The ElliPro server of IEBD database for the prediction of seven conformational B-cell epitopes. 3D models of B-cells epitopes where yellow spheres present the conformational B-cell epitopes. (A) 10 residues with a score of 0.675. (B) 42 residues with a score of 0.802. (C) 35 residues with a score of 0.819. (D) 20 residues with a score of 0.568. (E) 13 residues with a score of 0.634. (F) 51 residues with a score of 0.615. (G) 11 residues with a score of 0.579.

We used ClusPro tool, for the determination of molecular docking and analyzing the interaction among the vaccine construct and receptors of TLR-3 and TLR-4. For the TLR-3-vaccine complex, the binding affinity was –1301.7 kcal/mol${}^{-1}$ and for TLR-4 the binding affinity was –1374.7 kcal/mol${}^{-1}$ (Fig. 5A and Fig. 6A).

Fig. 5.

Molecular dynamics simulation, Normal Mode Analysis, and receptor-ligand interactions. (A) Vaccine-TLR4 docked complex using the Cluspro server. (B) Deformability graph. (C) Eigenvalue of vaccine-TLR4 complex. (D) B-factor graph. (E) Covariance matrix. (F) Elastic network model using the iMODS server.

Fig. 6.

Molecular dynamics simulation of TLR-4 vaccine complex, Normal Mode Analysis, and receptor-ligand interactions. (A) Vaccine-TLR4 docked complex using the Cluspro server. (B) Deformability graph. (C) Eigenvalue of vaccine-TLR4 complex. (D) B-factor graph. (E) Covariance matrix. (F) Elastic network model using the iMODS server.

The molecular dynamic simulation of docked vaccine-TLR-3 and TLR-4 was performed using the iMODS server.
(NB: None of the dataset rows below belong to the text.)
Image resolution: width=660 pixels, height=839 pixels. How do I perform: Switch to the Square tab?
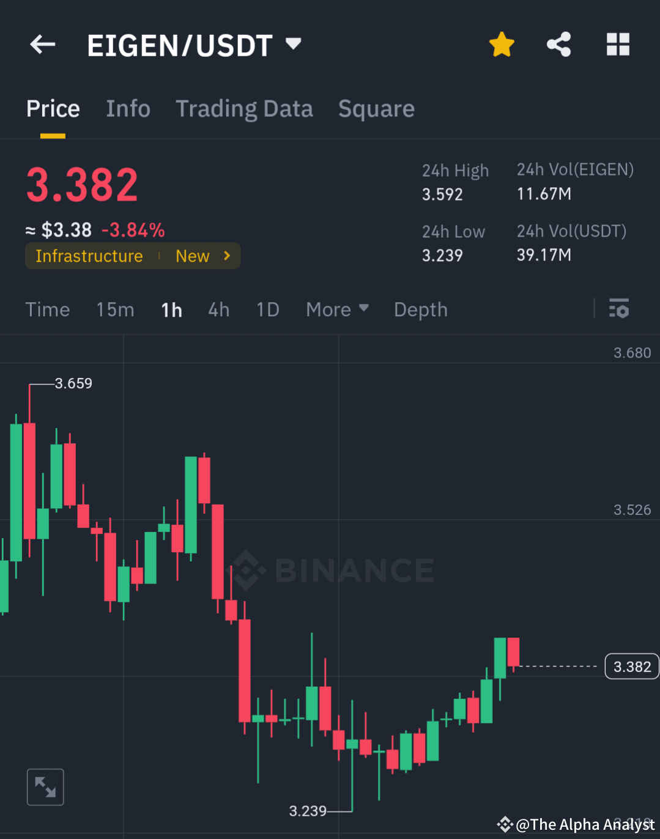tap(376, 108)
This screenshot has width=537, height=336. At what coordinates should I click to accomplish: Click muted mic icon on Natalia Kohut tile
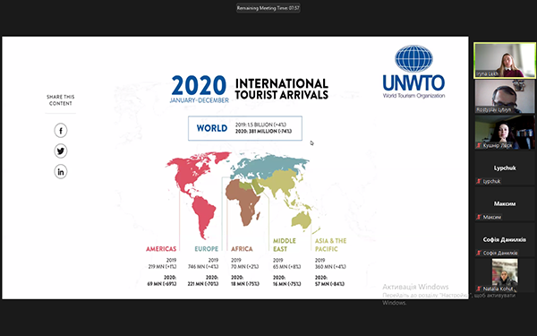click(479, 289)
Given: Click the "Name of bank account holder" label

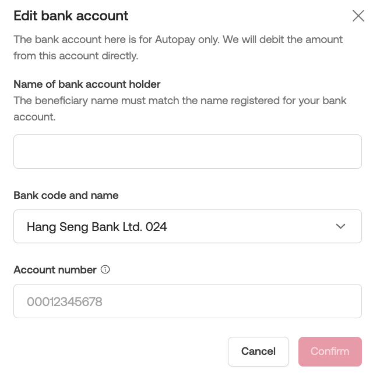Looking at the screenshot, I should [87, 84].
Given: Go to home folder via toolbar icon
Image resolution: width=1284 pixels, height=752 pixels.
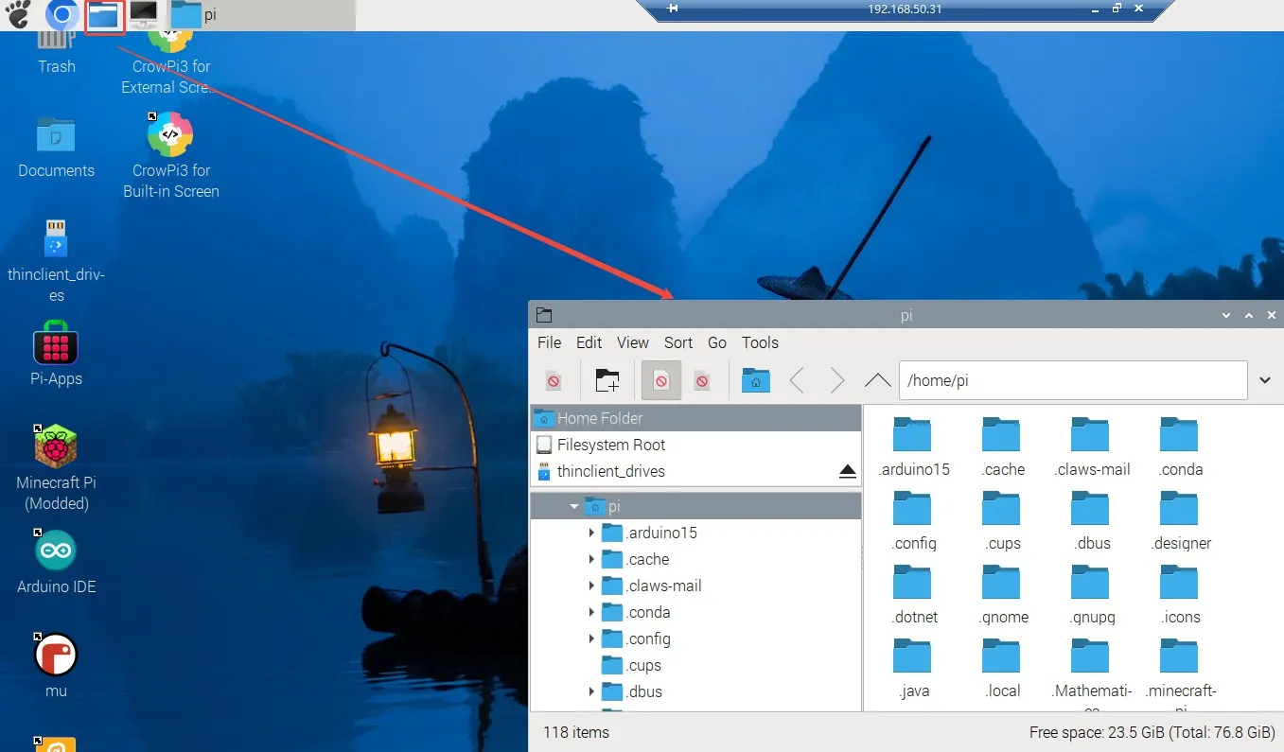Looking at the screenshot, I should pos(755,380).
The deformability graph, as shown in Fig. 5B and Fig. 6B, examines the deformable loci. The graphic depicts the B-factor graph, which was used to evaluate protein flexibility using the Normal Mode Analysis (NMA) technique. Fig. 5C and Fig. 6C depicts the complex eigenvalues, which signify a low deformation index, increased stiffness, and increased stability. The Fig. 5D and Fig. 6D depicts the link between the amino acid duplets that disperse in the dynamical area. The white color in Fig. 5E and Fig. 6E represents anti-correlated amino acids, the red color represents correlated amino acids, the blue color indicates atom pairs joined by springs, and the grey color in Fig. 5F and Fig. 6F represents the stiffer area.